Black Homecoming acts as a premier annual tradition for Black students and alumni. This year, the events ran from Wednesday to Sunday. From roller skating to tailgating, over 300 Black alumni and students participated in various events to reconnect with the UT community.

Pearl Akonnor, psychology junior and Black Homecoming co-chair, said Black Homecoming is the annual event the Black Homecoming Planning Committee throws to bring together Black students on campus. 

This event started in the late 90s to celebrate the presence of the Black community on campus after years of protesting for fair treatment. Tameka Sadler, Texas Exes VP of communications who graduated in 1999, helped create the event with fellow members. 

“I realized the Black people did not get together and have a tailgate or have some type of weekend that we could celebrate our legacy at UT,” Sadler said. “I got with a few of my friends to work out Homecoming and what it should look like. The purpose is really to bring Black people back to the University after we graduate and to introduce them to the students to fellowship.”

The tailgate hosts the entire Black UT community — students, alumni, future students and their families — and gives them the opportunity to connect and share wisdom. Edward Blackwell, who graduated in 2002, said the event feels like a family reunion.

“Black Homecoming represents an opportunity to build a bridge between young Black youths that are in college right now and with the Black alumni that have graduated, moved on and are doing things, but can still lift as we climb,” Blackwell said. “We can open doors, give insight, counsel, support and all of these different things.”
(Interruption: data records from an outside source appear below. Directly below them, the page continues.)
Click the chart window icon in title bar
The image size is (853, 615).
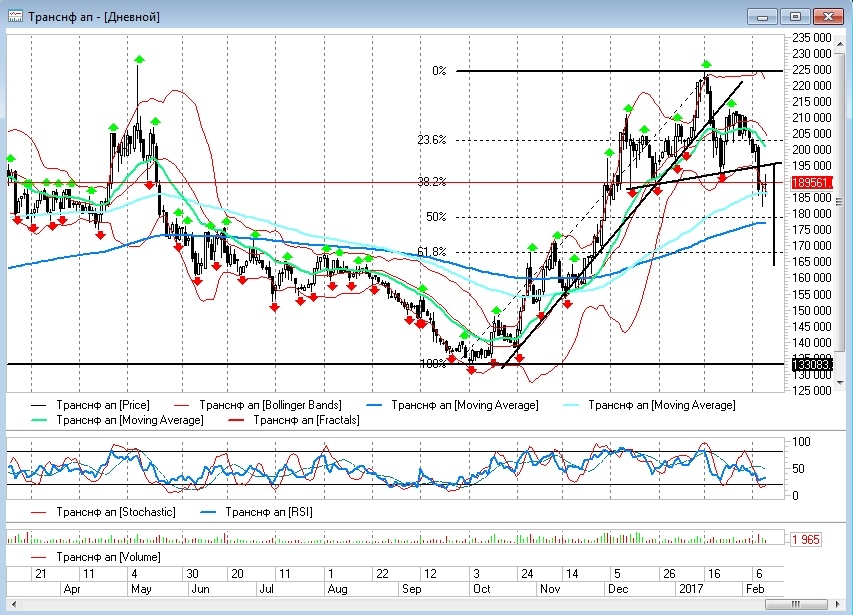(x=15, y=16)
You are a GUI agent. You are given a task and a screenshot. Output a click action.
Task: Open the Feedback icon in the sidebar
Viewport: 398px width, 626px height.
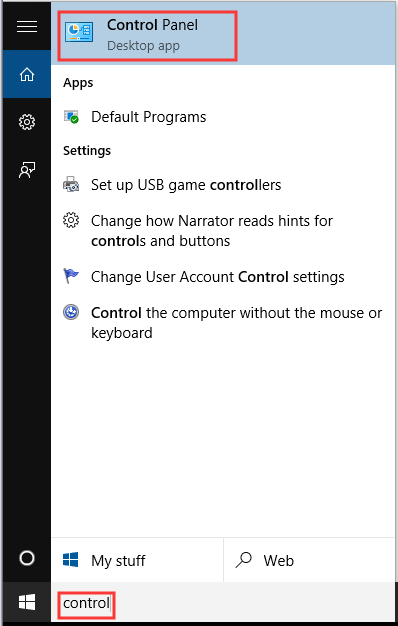tap(27, 170)
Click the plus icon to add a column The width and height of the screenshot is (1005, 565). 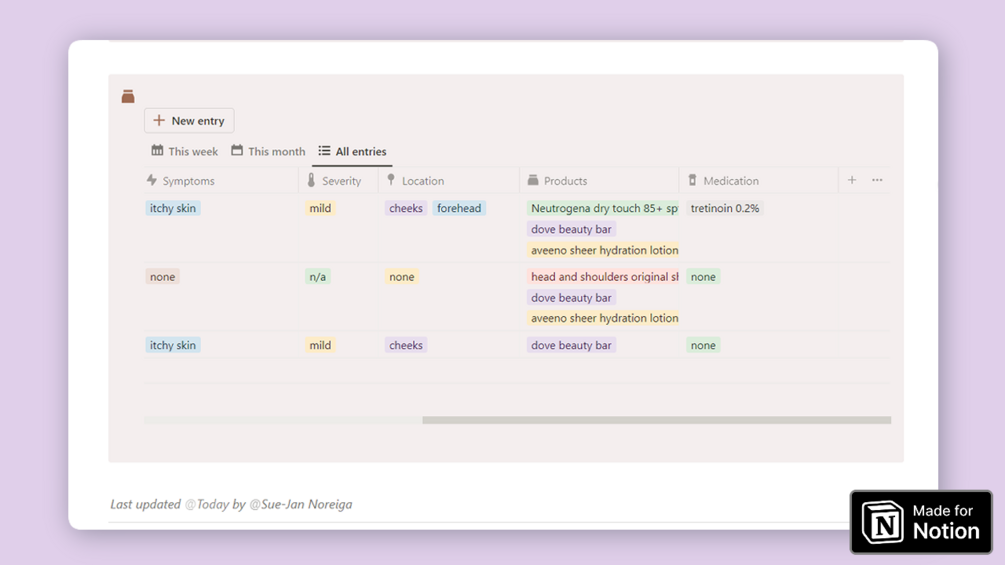(852, 181)
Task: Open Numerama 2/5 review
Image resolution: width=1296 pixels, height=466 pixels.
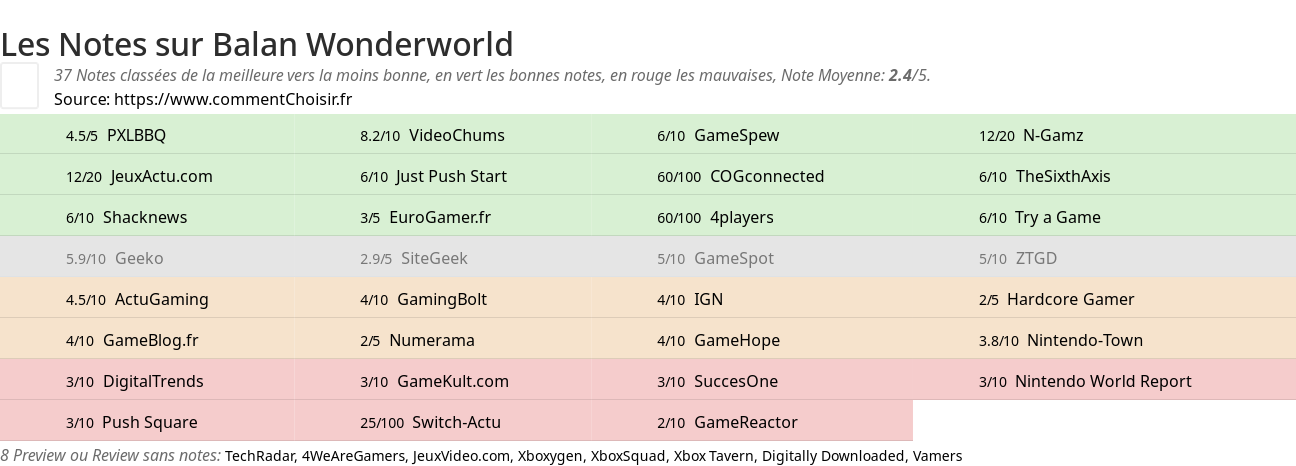Action: pyautogui.click(x=443, y=340)
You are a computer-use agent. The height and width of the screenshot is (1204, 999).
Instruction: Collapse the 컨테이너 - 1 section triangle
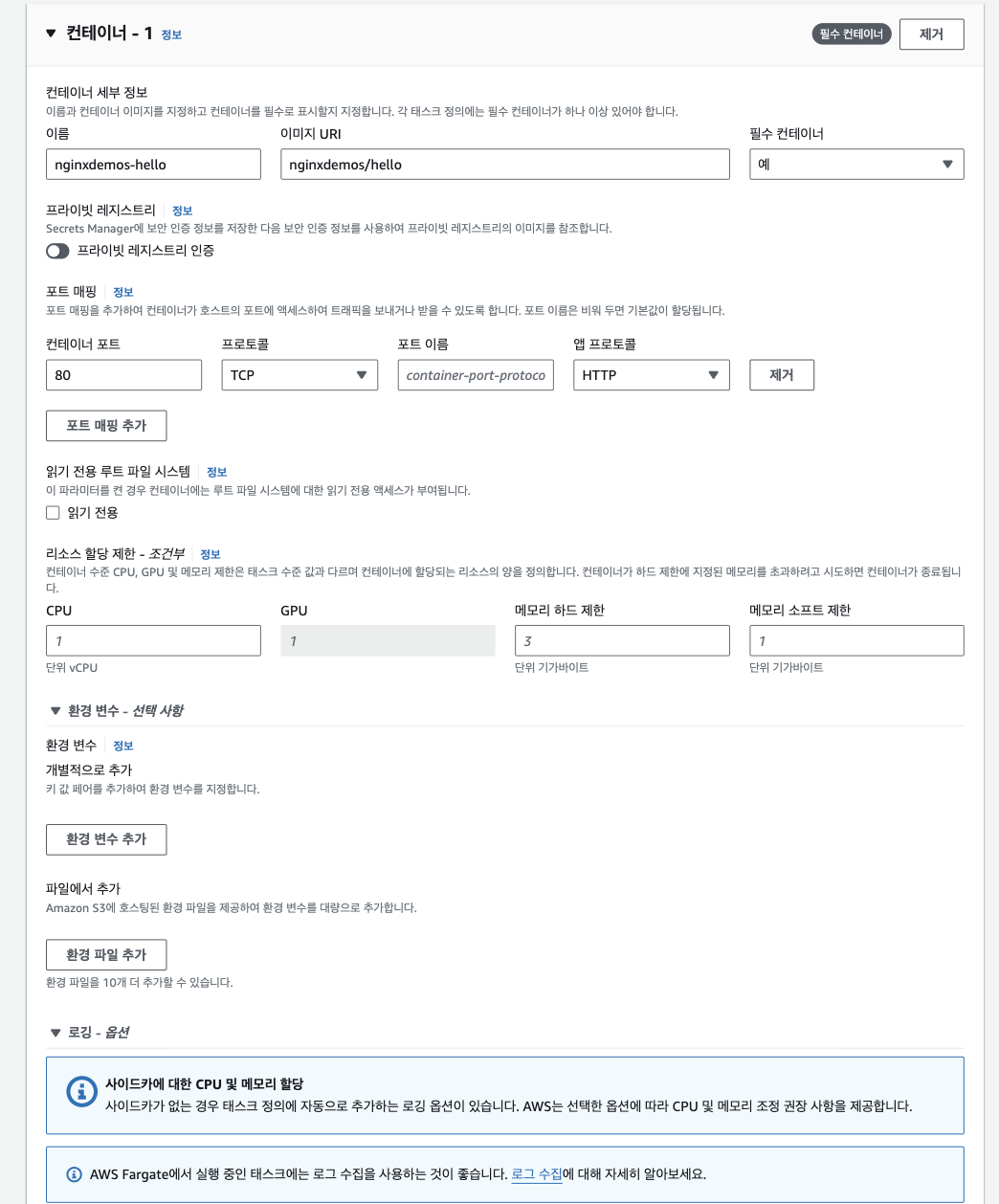point(52,33)
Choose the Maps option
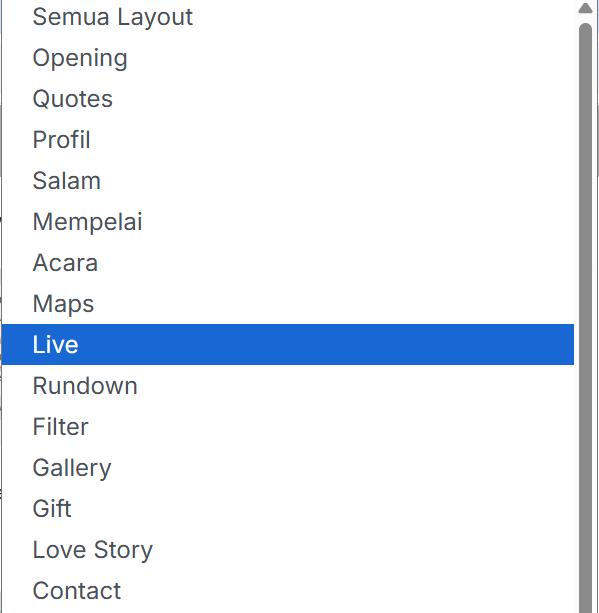Screen dimensions: 599x613 (288, 304)
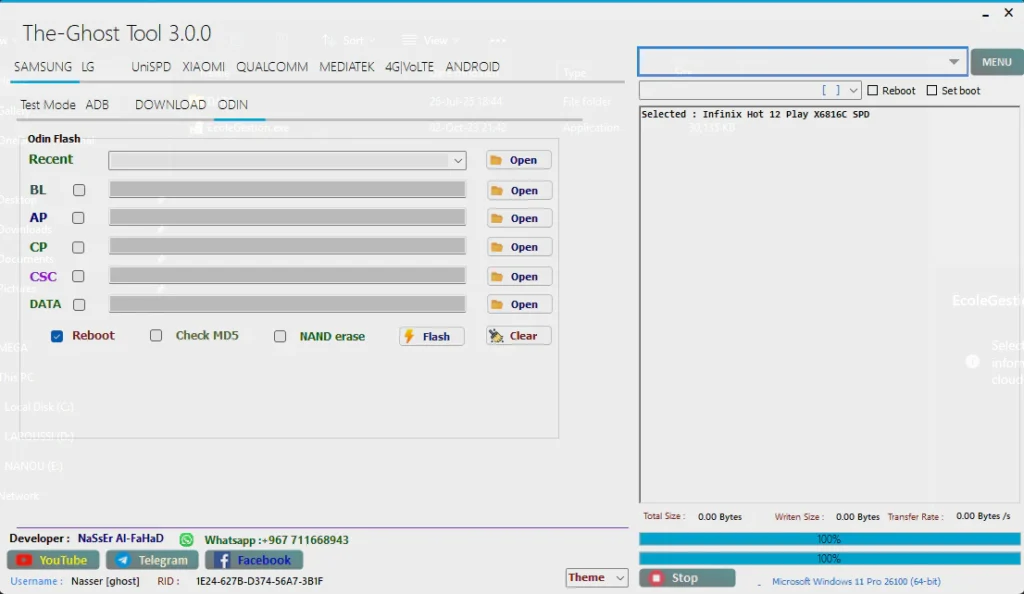Tick the Set boot checkbox
Image resolution: width=1024 pixels, height=594 pixels.
tap(932, 91)
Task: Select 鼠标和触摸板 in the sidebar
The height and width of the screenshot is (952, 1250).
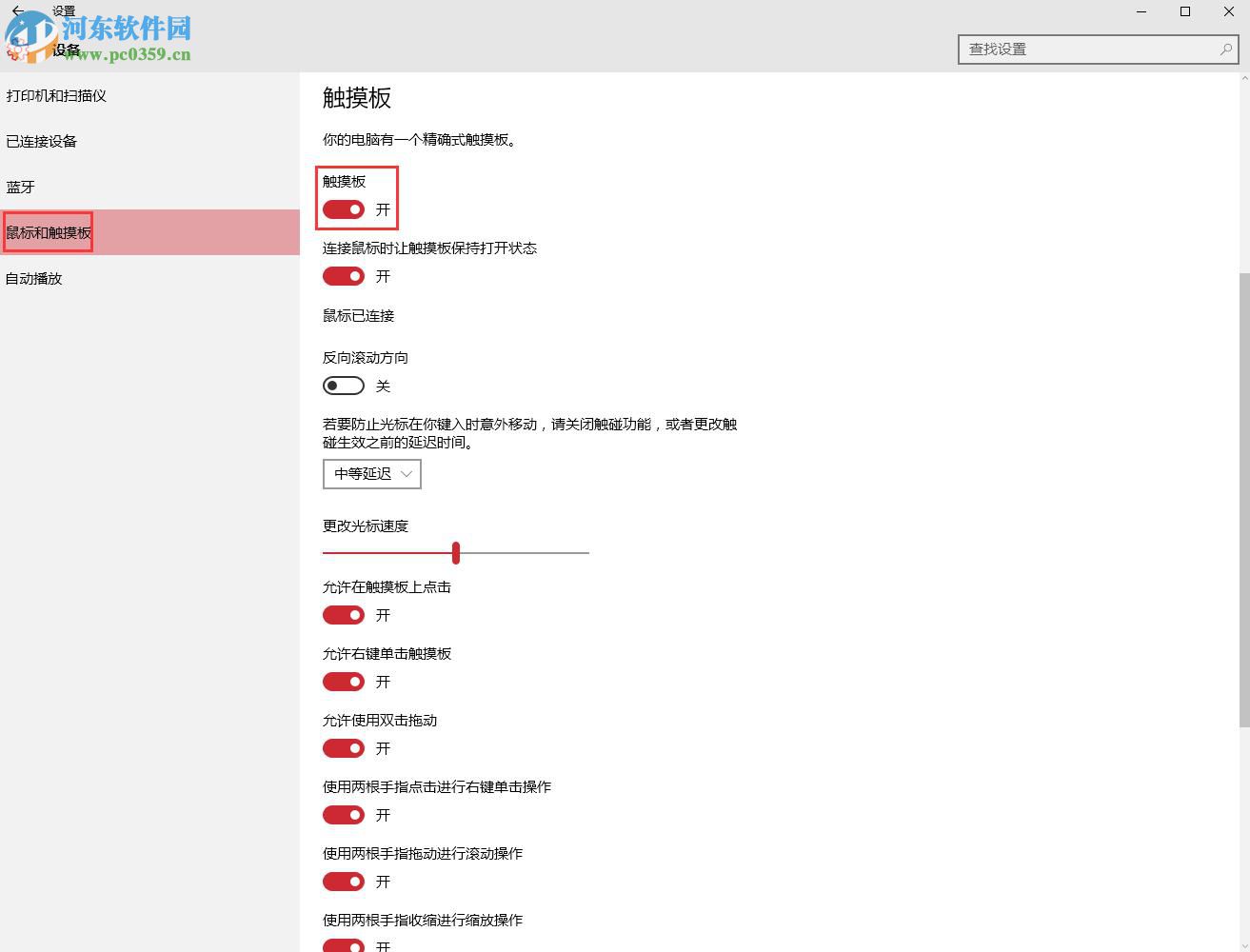Action: 47,231
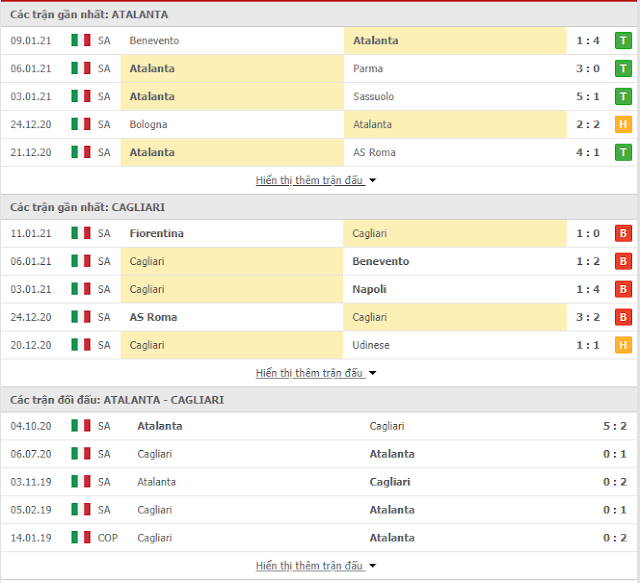Open Atalanta team link in Parma match row
This screenshot has width=640, height=583.
pos(152,68)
Students, such as Black Homecoming co-chair Zion James, also expressed a fondness regarding alumni presence at the event because they can network and learn from these experienced graduates, receiving their positivity.

“It’s just fascinating to see so many Black people who went to UT who are so in love with us as a community to come back and share their experience, to turn up with us, to celebrate with us, to love on us, to cry, laugh and cheer with us,” said James, a sociology and Black studies junior. “It’s just a great moment.”

Akonner said Black Homecoming provides the Black community at UT with a space to be uniquely themselves without having to conform to the culture of a predominantly white institution. 

“Black Homecoming is a political statement in itself,” Akonnor said. “Just making sure that we are standing up for (ourselves), giving us a safe place, giving us a comfortable space and giving us a place where we can just be us and not have to have the imposter syndrome and feel like we have to force ourselves to fit into white spaces. It’s a Black space, and if people are uncomfortable about it, that’s them.”

As the Black community at UT anticipates the next Black Homecoming, James said the opportunities to network and socialize make the event truly special. 

“This is a great time for all Black students to connect,” James said. “That Black experience is something that we all have and we all share. We use it to uplift each other, and we use it to inspire each other.”